## WHAT THE TASK REQUIRES
Copy the listing below line for line, with no changes.
* begin *
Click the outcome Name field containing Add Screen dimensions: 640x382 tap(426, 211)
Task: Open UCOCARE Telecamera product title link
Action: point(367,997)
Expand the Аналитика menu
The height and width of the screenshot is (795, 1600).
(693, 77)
* end *
## EXPECTED ANSWER
Click the outcome Name field containing Add Screen dimensions: 640x382 tap(426, 211)
Task: Open UCOCARE Telecamera product title link
Action: point(367,997)
Expand the Аналитика menu
The height and width of the screenshot is (795, 1600).
(693, 77)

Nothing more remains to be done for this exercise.